Expat Tips for the Tax Return

It’s that time of the year again when we get out the calculators to discover just how much we owe the Norwegian government for the pleasure of living here. Over the last few days, you should have received your tax return in your Altinn inbox. If you haven’t received one yet, keep your eyes peeled.

This year, 3.6 million provisional tax returns were issued by the Government. 167,000 people are receiving one for the first time, and many of these will be foreigners.

Tax is taxing enough in your home country, but ensuring you’re getting everything right in a foreign country in a foreign language can be a daunting prospect. Even if your level of Norwegian is advanced, it can still be extremely difficult to grasp the tax concepts in Norway.

It’s important to realise the tax return you have been sent is provisional, based on the information the Norwegian Government knows about you, such as the salary and tax paid reported by your employer, plus any property or businesses you own. This is usually fairly accurate, but if you’ve not lived in Norway for very long or have had recent changes in circumstances, it’s worthwhile to go through the tax return carefully to check everything is in order.

Why? Because of those who have overpaid their tax, the average rebate is over NOK 11,000 ($1,300). That’s got to be worth an hour or so of your time, no?

Top tax return tips for expats

Here’s our top tips for foreigners filling out the Norwegian tax return. This is not intended to be a comprehensive guide, and it’s important to note that all deductions depend on your personal circumstances, so this should only be taken as general guidance. Do your own research to be sure of your entitlements!

1. Double check the assumptions and pre-filled values
Double check your income and the amount of tax you paid according to your payslips with the values on your tax return. Other things to check include your marital status and that any property you own is recorded correctly. For example, mortgage debt should be split between co-owners but is usually reported by the bank against just one person. This needs to be manually adjusted on your tax returns.

2. Declare all income
This should go without saying, but if you earn money in addition to your main job or have any sources of income outside of Norway, you must declare these on your tax return. As a tax resident of Norway, you pay tax based on your worldwide income, not just Norway-sourced income. The country has tax treaties in place with most other countries to ensure you are not taxed twice on the same income, so it’s important to record all income even if you have already paid tax on it somewhere else.

3. The standard deduction for foreign workers
As a foreign employee you may be entitled to claim an additional standard deduction on your income, in addition to the personal allowances that apply to all employees. You are entitled to claim the standard deduction for the first two years you live in Norway. The deduction is 10% of your gross income from employment, up to a maximum NOK 40,000. However, by taking this deduction you also remove the opportunity to claim other deductions, such as interest debt and commuter expenses.

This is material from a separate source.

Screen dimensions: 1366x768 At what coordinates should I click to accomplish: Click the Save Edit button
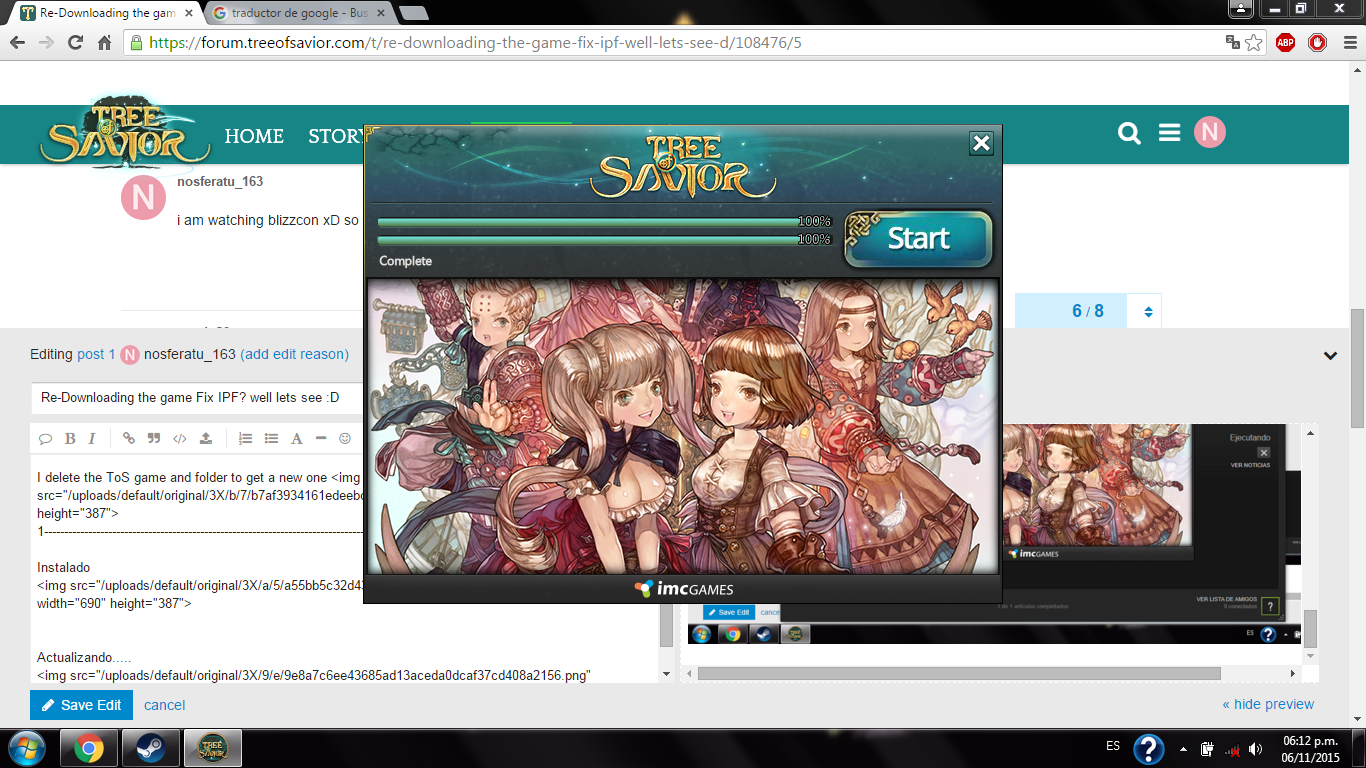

This deduction is also available on a longer-term basis for temporary workers. If you stay in Norway for up to 183 days during a 12-month period or up to 270 days during a 36-month period, you can also claim the standard deduction.
This deduction is never included on the tax return by default, so you must always claim it if you feel it applies to you.

4. Child care
If you care for a child under the age of 12 (or older children with special care needs), you can claim a deduction of up to NOK 25,000 for one child and a further NOK 15,000 for each additional child. The amounts should be automatically entered by reports from the day care provider, but it’s worth double checking this.

5. Special allowance for single providers
Everyone who receives extended child benefit from NAV is entitled to claim a special allowance of NOK 4,067 per month. If you receive half extended child benefit because the child lives with both parents, half this amount applies. This deduction ceases to be valid if you marry or enter into a co-habiting partnership with someone.

6. Commuter expenses
If you travel more than 23.2km to your permanent workplace you can claim a fixed deduction, regardless of your actual mode of transport. The rate is NOK 1.5 per kilometre for up to 50,000 kilometres per year, and NOK 0.70 per kilometre for any further distance up to 75,000 kilometres per year.

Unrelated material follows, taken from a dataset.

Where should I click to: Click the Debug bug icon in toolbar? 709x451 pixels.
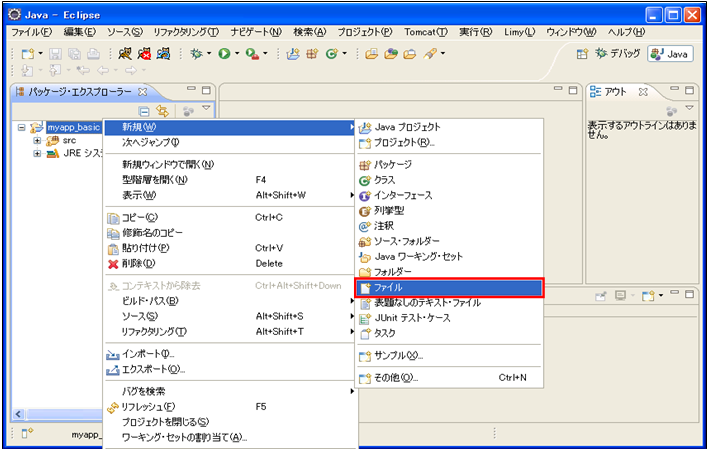[x=196, y=53]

The first NOK 16,000 of this is non-deductible, hence the need to travel 23.2km (46.4km return) before this deduction will apply to you.

In addition to this, if you travel by car and incur road tolls and ferry fees that exceed NOK 3,300/yr, you can deduct these expenses, but only if the return journey time by car is two hours shorter than when using scheduled public transport.

7. Maintenance payments to a former partner
Regular maintenance payments which you are obligated to pay according to law or a formal agreement can be deducted, even if the recipient lives abroad. There is no limit to the deductions, which must be made through a bank if the total is more than NOK 10,000. It’s important to note that these payments are considered taxable income for the recipient.

8. Deduction for PhD candidates
If you are working towards a PhD, you are entitled to a deduction in connection with printing, travel and your PhD dinner. For an official PhD dinner following your disputation, you can deduct up to NOK 23,940, subject to a maximum of NOK 1,197 per head unless you are able to document higher expenses.

9. Get your tax return in English
You can ask for next year’s return to be sent to you in English using section 1.5.7.